Die Wahrheit der Warlords

Seit Bestehen der deutschen Sektion von Reporter ohne Grenzen ist es glücklicherweise noch nie vorgekommen, daß eine hier herausgegebene Pressemitteilung widerrufen werden mußte. Das liegt nicht daran, daß ROG über einen besonders effizienten Recherche-Apparat mit qualifizierten Mitarbeitern verfügt - das Büro in Berlin arbeitet mit 1,5 Stellen, dazu gelegentlich Praktikanten und Aushilfskräfte, und sie alle haben noch weit mehr zu tun, als Nachrichten zu überprüfen und weiterzureichen. Reporter ohne Grenzen - das Internationale Sekretariat wie auch die einzelnen Sektionen - ist einfach nur sehr vorsichtig bei der Bewertung eingehender Informationen und erst recht bei ihrer Weiterverbreitung.

Am 30. März aber berichteten auch wir, ebenso wie zahlreiche andere Organisationen, Nachrichtenagenturen und Medien, Baton Haxhiu, der Chefredakteur der kosovo-albanischen Zeitung Koha Ditore, und vier andere Intellektuelle seien am 28. März von serbischen Sicherheitskräften ermordet worden. Eine Falschmeldung, wie sich fünf Tage später herausstellte. Der eine Woche lang für tot Gehaltene selbst sagte dazu: "Es war eigentlich keine Falschmeldung, daß wir tot seien, denn tatsächlich waren wir irgendwie schon tot, gewissermaßen lebendig begraben in unseren Verstecken. Ich habe von meinem ,Tod' in einem Keller - einem meiner wechselnden Verstecke - erfahren..."

Dies ist nur eines von vielen Beispielen dafür, wie die Freiheit zu informieren und informiert zu werden einem Krieg zum Opfer fällt. Die Falschmeldung beruhte auf NATO-Angaben. Das Militärbündnis sprach von "gesicherten Informationen", deren Quelle aber nicht genannt wurde. Dafür, daß Baton Haxhiu die Meldung lange Zeit nicht einmal dementieren konnte, weil er sich in einem Keller verstecken mußte, sind die serbischen Armee- und Polizeikräfte verantwortlich, die schon vor Beginn der Luftangriffe die unabhängigen Medien brutal bekämpften und danach erst recht jeden verfolgten, der eine andere als ihre eigene Sicht der Dinge verbreitete.

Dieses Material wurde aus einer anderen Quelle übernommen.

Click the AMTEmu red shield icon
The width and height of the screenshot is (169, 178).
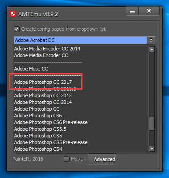click(x=13, y=14)
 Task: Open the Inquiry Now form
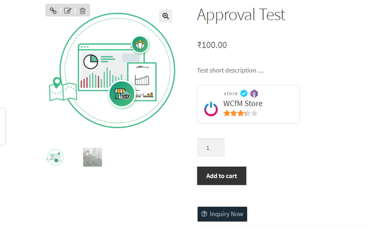tap(222, 214)
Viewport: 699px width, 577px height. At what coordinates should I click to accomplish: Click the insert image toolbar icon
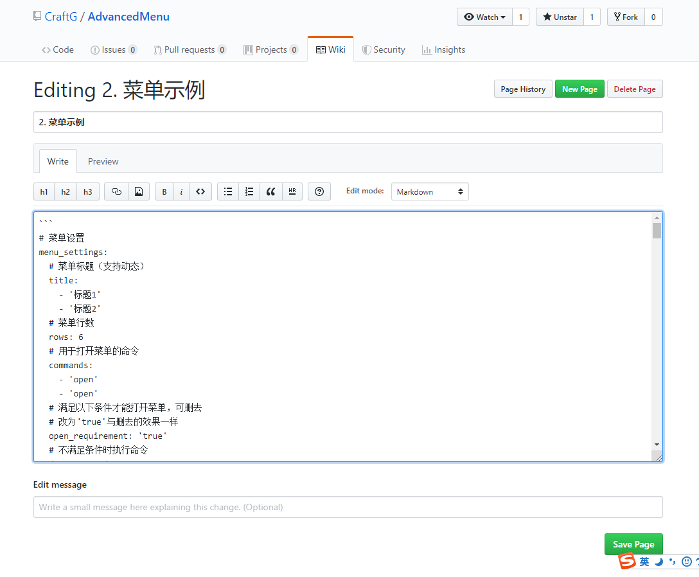139,191
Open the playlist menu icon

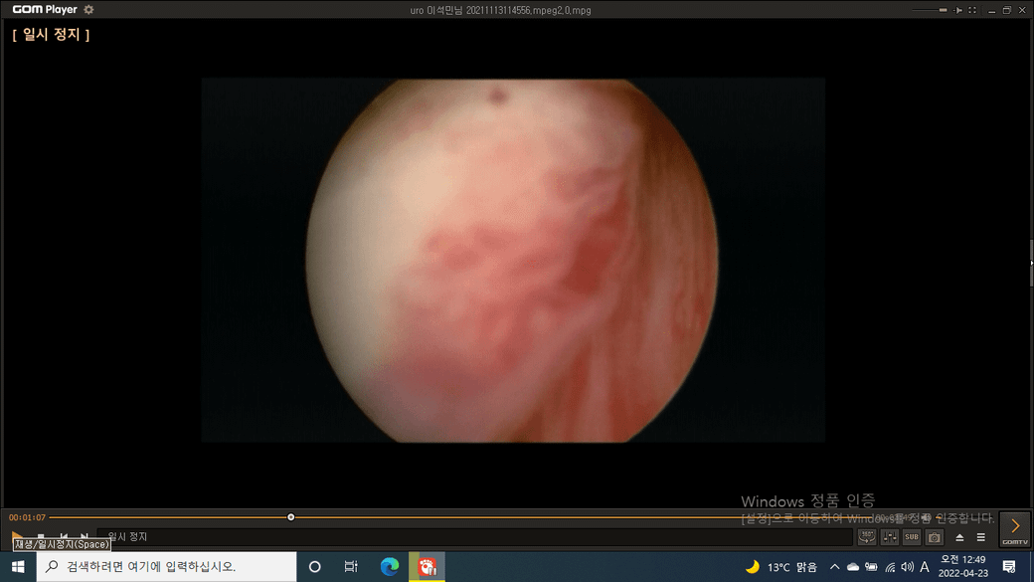[x=981, y=537]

Die Mitarbeiter von Koha Ditore, der letzten albanischsprachigen Zeitung im Kosovo, waren seit Monaten mit Repressalien aller Art - vom Bußgeld über Morddrohungen bis hin zu tätlichen Angriffen - überzogen worden. Noch am Abend der ersten Luftangriffe setzten Unbekannte ihre Druckerei in Brand, Polizei und paramilitärische Einheiten stürmten die Redaktionsbüros, erschossen einen Wächter und plünderten die Räume. So die Berichte von Zeugen, für die es natürlich keine offizielle Bestätigung gibt.

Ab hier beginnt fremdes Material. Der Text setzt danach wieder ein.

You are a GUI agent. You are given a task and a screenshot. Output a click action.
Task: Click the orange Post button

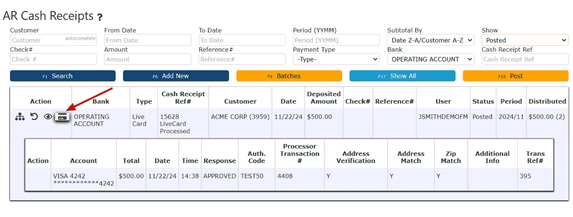[516, 76]
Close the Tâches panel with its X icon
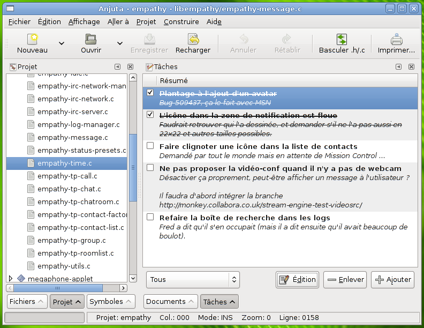This screenshot has width=424, height=328. click(411, 67)
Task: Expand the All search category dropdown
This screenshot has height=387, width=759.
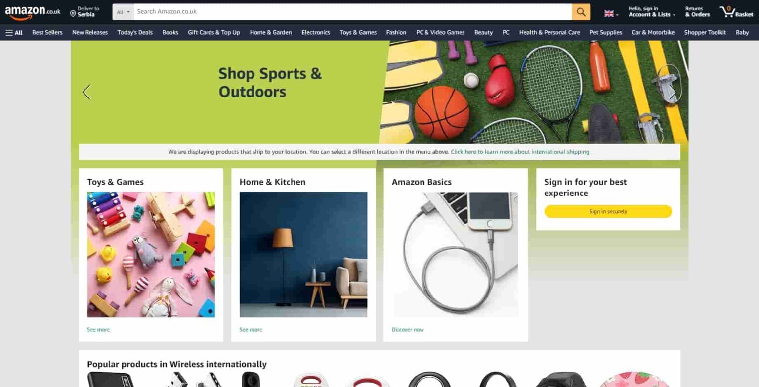Action: [x=123, y=12]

Eine offizielle Erklärung für den Tod von Slavko Kuruvija steht ebenfalls noch aus. Der Gründer und Chefredakteur der Tageszeitung Dnevni Telegraf wurde am 11. April in Belgrad auf offener Straße erschossen. Seit Oktober waren Dnevni Telegraf und das gleichfalls von Kuruvija gegründete Magazin Evropljanin verboten, über die Berufung gegen seine Verurteilung zu fünf Monaten Gefängnis wegen "Verbreitung von Falschinformationen" sollte demnächst entschieden werden. Drohungen in regierungstreuen Medien, bei denen er namentlich genannt wurde, waren schon fast alltäglich: "Leute wie ihn", so die Tageszeitung Politica Express, die ihn der Unterstützung für die NATO-Angriffe bezichtigte, "werden wir nicht vergessen, und wir werden ihnen auch nicht vergeben."

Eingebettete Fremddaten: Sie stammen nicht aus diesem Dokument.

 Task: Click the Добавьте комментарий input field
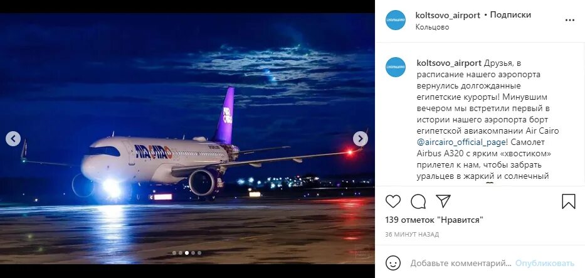[461, 264]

Die NATO-Angriffe verschaffen der serbischen Propaganda leichtes Spiel bei der Denunziation kritischer Stimmen: "Wer nicht für uns ist, ist gegen uns". Der Chefredakteur des verbotenen Belgrader Radiosenders B92, Veran Matic, forderte am 30. März die sofortige Einstellung der Bombardements: "Die internationale Öffentlichkeit muß die Wahrheit über das, was hier geschieht, erfahren. Aber anstelle eines ungehinderten Flusses akkurater Informationen hören wir alle nur Kriegspropaganda einschließlich westlicher Rhetorik. Die Wahrheit ist immer das erste Opfer in Kriegszeiten. Hier und jetzt werden daher auch Journalisten ermordet."